You will make much better choices about which type of join to use (and understand your results better) if you understand the underlying data well. If you feel like there's something about your data that you don't understand fully, it's best to do some exploration before diving into writing your join. You should be able to answer four questions about your data before writing a join:

  1. What type of relationship exists between my tables: one-to-one, one-to-many, or many-to-many?
  2. Do any of the fields I'm using in my on clause contain NULL values?
  3. Is there guaranteed to be at least one matching row in the other table for each row in each of my tables?
  4. Do I need to include unmatched rows in my results?

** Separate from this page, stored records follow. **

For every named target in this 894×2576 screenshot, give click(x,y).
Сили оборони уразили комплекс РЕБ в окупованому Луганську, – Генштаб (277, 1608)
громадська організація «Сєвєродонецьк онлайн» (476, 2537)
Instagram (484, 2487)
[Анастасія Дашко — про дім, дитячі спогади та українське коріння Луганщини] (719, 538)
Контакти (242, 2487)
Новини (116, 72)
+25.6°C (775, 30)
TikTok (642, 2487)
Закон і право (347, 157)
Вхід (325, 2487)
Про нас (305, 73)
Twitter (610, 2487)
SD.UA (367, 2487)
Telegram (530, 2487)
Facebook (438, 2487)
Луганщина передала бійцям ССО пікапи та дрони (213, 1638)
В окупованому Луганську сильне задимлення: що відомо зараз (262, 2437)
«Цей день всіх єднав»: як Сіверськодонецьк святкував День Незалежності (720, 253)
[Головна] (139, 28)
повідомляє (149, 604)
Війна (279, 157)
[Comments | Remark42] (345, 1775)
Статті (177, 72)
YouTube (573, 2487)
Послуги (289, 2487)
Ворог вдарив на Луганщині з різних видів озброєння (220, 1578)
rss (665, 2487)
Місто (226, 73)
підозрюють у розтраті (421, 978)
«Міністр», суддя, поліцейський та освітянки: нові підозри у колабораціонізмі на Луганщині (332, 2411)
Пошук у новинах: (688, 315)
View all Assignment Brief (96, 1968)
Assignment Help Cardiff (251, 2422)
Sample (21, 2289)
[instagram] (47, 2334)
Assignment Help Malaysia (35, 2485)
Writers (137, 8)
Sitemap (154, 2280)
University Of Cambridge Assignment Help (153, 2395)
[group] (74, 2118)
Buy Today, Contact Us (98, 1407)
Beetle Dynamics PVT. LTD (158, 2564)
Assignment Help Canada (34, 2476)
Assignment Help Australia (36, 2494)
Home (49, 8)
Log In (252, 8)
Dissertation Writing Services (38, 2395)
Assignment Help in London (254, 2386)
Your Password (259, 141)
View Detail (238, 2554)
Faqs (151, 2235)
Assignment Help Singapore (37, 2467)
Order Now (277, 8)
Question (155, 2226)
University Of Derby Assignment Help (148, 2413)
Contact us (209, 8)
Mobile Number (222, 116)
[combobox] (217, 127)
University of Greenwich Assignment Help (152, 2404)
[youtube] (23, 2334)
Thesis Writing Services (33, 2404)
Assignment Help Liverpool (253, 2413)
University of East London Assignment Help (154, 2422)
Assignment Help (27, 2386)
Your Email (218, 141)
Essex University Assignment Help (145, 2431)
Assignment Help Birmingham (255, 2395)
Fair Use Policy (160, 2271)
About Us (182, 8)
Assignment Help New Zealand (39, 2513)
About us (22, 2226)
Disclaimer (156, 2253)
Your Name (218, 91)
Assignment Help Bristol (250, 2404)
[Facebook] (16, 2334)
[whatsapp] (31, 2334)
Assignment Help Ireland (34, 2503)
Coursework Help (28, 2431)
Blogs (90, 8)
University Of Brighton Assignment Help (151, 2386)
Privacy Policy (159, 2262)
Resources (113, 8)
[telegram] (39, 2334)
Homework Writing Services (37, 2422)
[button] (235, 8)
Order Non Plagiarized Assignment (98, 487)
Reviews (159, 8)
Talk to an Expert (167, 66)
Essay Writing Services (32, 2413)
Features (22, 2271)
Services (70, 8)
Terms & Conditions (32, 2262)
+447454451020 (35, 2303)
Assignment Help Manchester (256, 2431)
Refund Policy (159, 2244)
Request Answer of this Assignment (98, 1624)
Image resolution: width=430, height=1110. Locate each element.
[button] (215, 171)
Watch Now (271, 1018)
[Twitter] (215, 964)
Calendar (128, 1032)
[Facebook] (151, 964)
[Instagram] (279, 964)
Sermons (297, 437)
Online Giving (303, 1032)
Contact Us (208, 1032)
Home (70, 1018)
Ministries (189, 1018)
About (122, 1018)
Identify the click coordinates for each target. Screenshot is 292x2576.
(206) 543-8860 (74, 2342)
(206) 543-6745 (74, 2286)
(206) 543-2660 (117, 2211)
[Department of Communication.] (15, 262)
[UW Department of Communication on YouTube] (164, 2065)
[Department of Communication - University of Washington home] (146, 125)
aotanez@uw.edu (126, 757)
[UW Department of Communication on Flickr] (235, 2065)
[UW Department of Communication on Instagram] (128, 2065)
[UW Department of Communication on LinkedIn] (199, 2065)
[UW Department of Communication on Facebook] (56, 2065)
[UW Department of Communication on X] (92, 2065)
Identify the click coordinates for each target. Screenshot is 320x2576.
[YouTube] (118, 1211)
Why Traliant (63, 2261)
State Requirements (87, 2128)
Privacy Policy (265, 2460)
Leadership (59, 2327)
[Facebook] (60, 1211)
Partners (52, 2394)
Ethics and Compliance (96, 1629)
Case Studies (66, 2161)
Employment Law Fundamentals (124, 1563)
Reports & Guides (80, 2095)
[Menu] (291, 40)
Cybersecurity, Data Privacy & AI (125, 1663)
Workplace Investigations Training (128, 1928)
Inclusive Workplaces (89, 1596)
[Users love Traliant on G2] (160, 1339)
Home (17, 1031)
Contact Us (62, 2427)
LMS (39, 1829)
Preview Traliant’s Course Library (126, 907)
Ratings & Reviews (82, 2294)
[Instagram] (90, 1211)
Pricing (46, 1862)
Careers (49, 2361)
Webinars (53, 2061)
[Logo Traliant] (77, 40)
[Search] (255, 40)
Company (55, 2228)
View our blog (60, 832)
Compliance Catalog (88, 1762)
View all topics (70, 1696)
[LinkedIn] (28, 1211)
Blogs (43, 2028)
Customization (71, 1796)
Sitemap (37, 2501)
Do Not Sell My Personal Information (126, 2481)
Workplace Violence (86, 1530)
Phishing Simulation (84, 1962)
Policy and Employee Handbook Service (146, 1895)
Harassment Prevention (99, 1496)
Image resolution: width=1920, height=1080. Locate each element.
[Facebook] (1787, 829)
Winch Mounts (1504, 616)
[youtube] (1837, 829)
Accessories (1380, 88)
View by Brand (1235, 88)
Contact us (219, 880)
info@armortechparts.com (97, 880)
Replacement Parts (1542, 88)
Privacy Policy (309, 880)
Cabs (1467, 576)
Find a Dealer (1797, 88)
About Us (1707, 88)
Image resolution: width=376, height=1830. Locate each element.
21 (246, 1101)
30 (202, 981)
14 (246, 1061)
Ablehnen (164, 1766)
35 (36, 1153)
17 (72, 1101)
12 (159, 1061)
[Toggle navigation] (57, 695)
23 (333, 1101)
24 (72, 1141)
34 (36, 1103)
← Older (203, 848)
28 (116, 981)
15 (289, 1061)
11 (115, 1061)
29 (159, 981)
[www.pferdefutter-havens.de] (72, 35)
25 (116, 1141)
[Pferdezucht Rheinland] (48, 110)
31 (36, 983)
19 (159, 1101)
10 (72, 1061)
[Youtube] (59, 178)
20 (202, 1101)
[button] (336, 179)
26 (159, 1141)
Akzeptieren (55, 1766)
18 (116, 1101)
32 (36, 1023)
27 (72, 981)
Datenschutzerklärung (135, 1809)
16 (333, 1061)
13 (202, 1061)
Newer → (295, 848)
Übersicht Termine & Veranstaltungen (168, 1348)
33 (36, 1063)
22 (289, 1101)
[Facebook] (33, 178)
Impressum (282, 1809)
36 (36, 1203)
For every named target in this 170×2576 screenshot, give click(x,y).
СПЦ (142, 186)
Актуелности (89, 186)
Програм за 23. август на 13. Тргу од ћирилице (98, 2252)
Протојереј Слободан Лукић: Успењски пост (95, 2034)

If you already have a lot of experience with the underlying data and you've been writing SQL for a few months, you'll probably be able to answer these questions without even thinking about it most of the time. But if you're ever unsure, it doesn't hurt to investigate a little bit before writing your code. Here are some tips for where to start.

Types of Relationships

The easiest way to check what kind of relationship exists between your two tables is to check for duplicates on your join key (the column(s) you're using in your on clause). Let's say we don't know the relationship between accounts and transactions. We know that we can connect these two tables using account_id, but is the relationship:

  • One-to-one
  • One-to-many
  • Many-to-many

Well, let's check. First, we will look to see if there are any duplicates on account_id in our accounts table. Write an SQL query to check.

No Results

Ok, so there are no duplicates on account_id in accounts. This makes since because we know that account_id is the primary key of accounts, which guarantees uniqueness. But it's still a good idea to check if you're unsure. This means we're dealing with either a one-to-one or one-to-many relationship. Let's check transactions:

No Results

In transactions, we see plenty of duplicates on account_id. This also makes sense, because we know many donors will give more than one gift in their lifetime. So this means that for every one account_id in accounts, there can be many in transactions. This is a one-to-many relationship. The type of relationship tells you something about how many rows you'll have in your results:

  • One-to-one – No duplicates mean that there will be no duplicated data in your results. There will be one row for every account_id in our example.
  • One-to-many – One row in the first table matches multiple rows in the second. This means some data (usually from the "one" side) will be repeated in your results. For example, one account with 10 transactions will produce 10 rows—one for each transaction that matches the same account_id.
  • Many-to-many – 🚨Danger, Will Robinson! This relationship can create a lot of rows, especially if both sides contain duplicates on the join key. Many-to-many joins are less common, but when they happen, they're prone to generating large, messy result sets with excessive duplication. Proceed with caution and check your results carefully.

NULL Values

Next, we need to determine whether our join key (account_id in this example) is NULL in either of our tables. We can check this with a couple simple queries on accounts and transactions:

No Results
No Results

There are no NULL values in either of our tables for our join keys. Because NULL cannot be compared with typical operators like = and <>, if there are NULL values in one of your join key columns you will need to handle that data differently.

Unmatched Rows

Next, we will check to see if every row in accounts has at least one matching row in transactions and vice versa. One way we can do this is with not exists. Write an SQL query to perform these checks.

No Results

These results tell us that every row in accounts has at least one matching row in transactions and vice versa. When this is the case, you can use either an inner join or a left join and the results will be the same. If one or both of these queries had returned some results, it would indicate that an inner join would lose some rows, so you should consider whether you need all the data (when you can use a left join) or whether you do not (when you can proceed with inner join).

What Do I Need?

There's no simple test here, you just need to turn on your brain and think critically. If the relationships between your tables are such that there will be some data lost if you use inner join, is that desirable or useful? For the rows that would match, is there data from the second table that you need to bring into the results? If so, you will need a left join.